With juvenile or tissue culture raised materials of Bambusa arundinacea and Dendrocalamus strictus, callusing starts soon after inoculation on B5 + 2, 4-D. The callus has both nodular and friable regions. On subculture the compact callus gives rise to somatic embryos. These embryoids can be made to bud off several daughter embryoids, each of which, has the ability to give raise to a completely well-formed plant.
Somatic embryogenesis has got 3 major advantages:
1. The embryoids have pre-formed shoot and root poles thus, eliminating the need for a rooting step as with shoots.
2. Multiplication of somatic embryos is very rapid.
3. Maintaining and manipulating embryogenic cultures is easier and quicker and hence, less labour – intensive and costly, than a shoot culture.

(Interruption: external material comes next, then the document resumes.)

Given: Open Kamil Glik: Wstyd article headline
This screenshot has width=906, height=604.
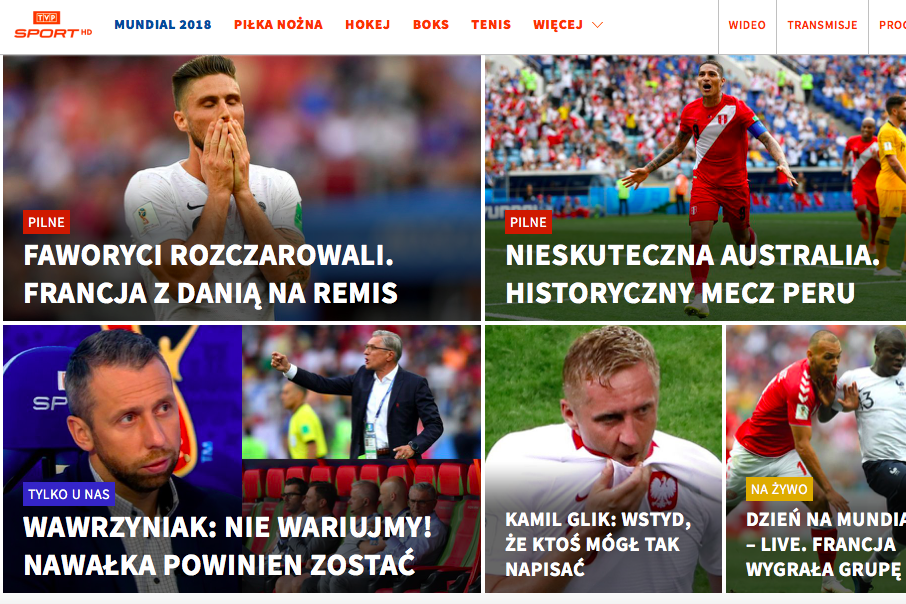Looking at the screenshot, I should point(598,544).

Developing techniques for the production of embryogenic suspension cultures deserves the attention. Once the technique is well established and methods developed to differentiate embryoids in these, the way will open up for a truly mass scale production of bamboo plantlets at minimum cost. It would also enable the production of synthetic seeds. So far the attempts made had not yielded any success but continuous efforts are made in this direction.
(d) In – Vitro Flowering:
Flowering has been one of the most difficult problems in the biology of bamboos. Bamboo hybrids had been obtained for the first time by Guangzhou and Fuqiu, (1987). The opening of the bamboos to conventional methods of hybridization is a major advance towards bamboo breeding. A method that has much promise in this regard is the induction of in vitro flowering.
In Delhi University somatic embryos of Dendrocalamus strictus and Bambusa bambos were induced to flower in culture. Nadgauda et al., (1990) also reported flower induction. Rout and Das (1994) induced flowering in Bambusa vulgaris, Dendrocalaus giganteus and Dendrocalamus strictus on half strength MS basal medium supplemented with IBA, GA and sucrose. Flowering can be induced following these methods and hybridization can be carried out successfully.

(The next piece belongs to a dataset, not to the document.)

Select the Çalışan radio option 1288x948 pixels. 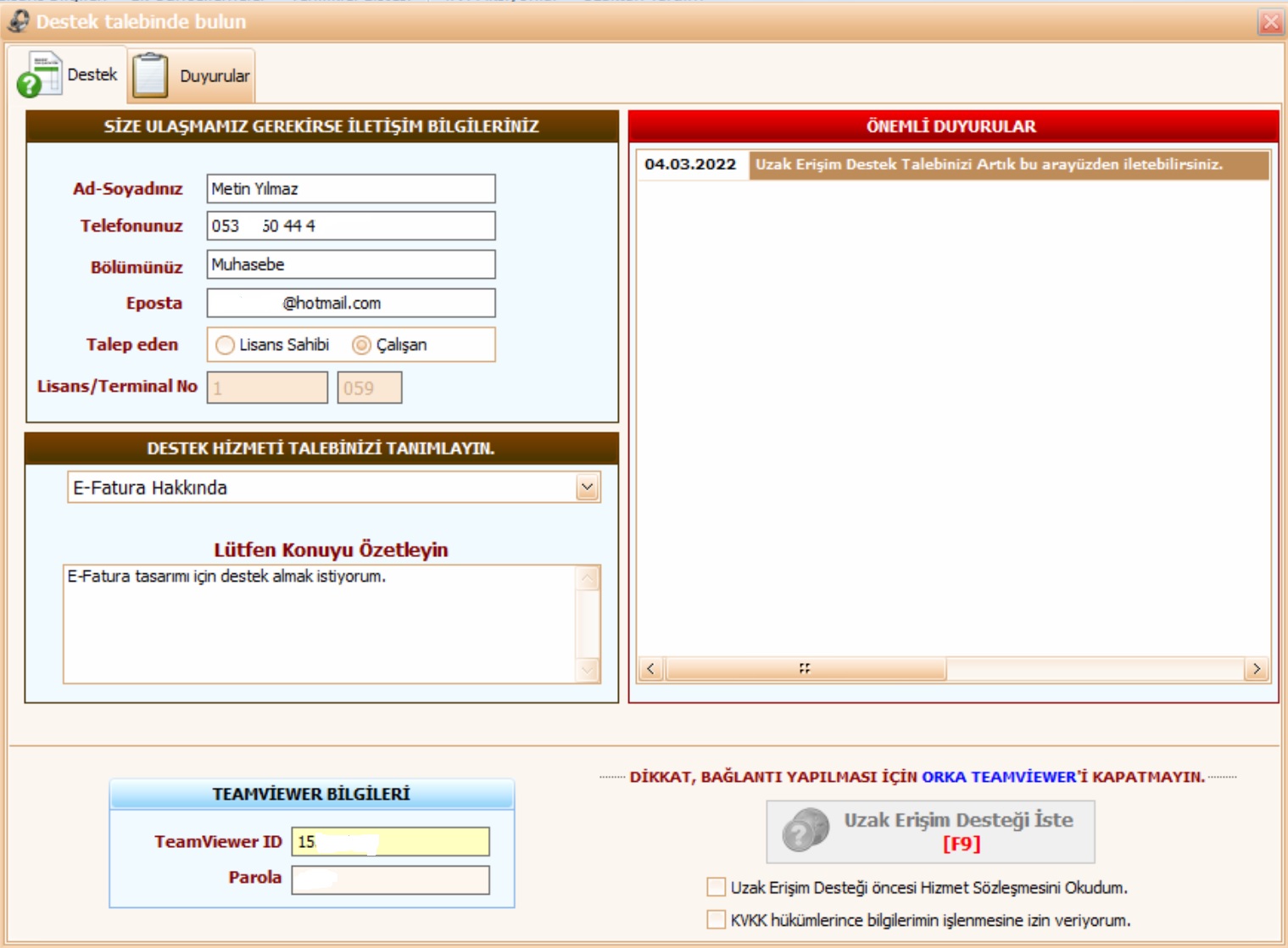pos(362,345)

The seed thus developed, can be further raised in tissue culture for multiple shoots and roots by the method developed by Nadgir et al., (1984) and as followed by Preetha et al., (1991). By rising in vitro flowering, and pollination techniques desirable qualities can be packaged into the hybrid.
Protoplast:
Producing protoplasts from plants has got number of advantages such as isolation of somoclonal variants, Induction of somatic embryogenesis and somatic hybridization. Lots of problem still needs to be solved to develop an effective methodology to produce high yields of developmentally active protoplasts.
The results of Tseng et al., (1975), Huang (1983 and 1988), Dekkers (1989) and the work in the Delhi University had shown serious limitations in the isolation of protoplasts. Progress in this field will definitely lead to break through in protoplasm culture as has happened in rice and other monocots.
Somoclonal variants:
Even though it is normally expected in tissue culture that the plantlets should be true to type but sometimes deviation also noticed which may be due to chemicals in the artificial medium and artificial environment.
These variants can be used in bamboo improvement as some of them may show superiority in desired lines than the true to type plantlets (For e.g. salinity tolerance, pest and disease resistance etc.). Somoclonal variant of Bambusa arundinacea have been isolated in Delhi University. These variations can be artificially induced once the method for protoplasm isolation is standardized.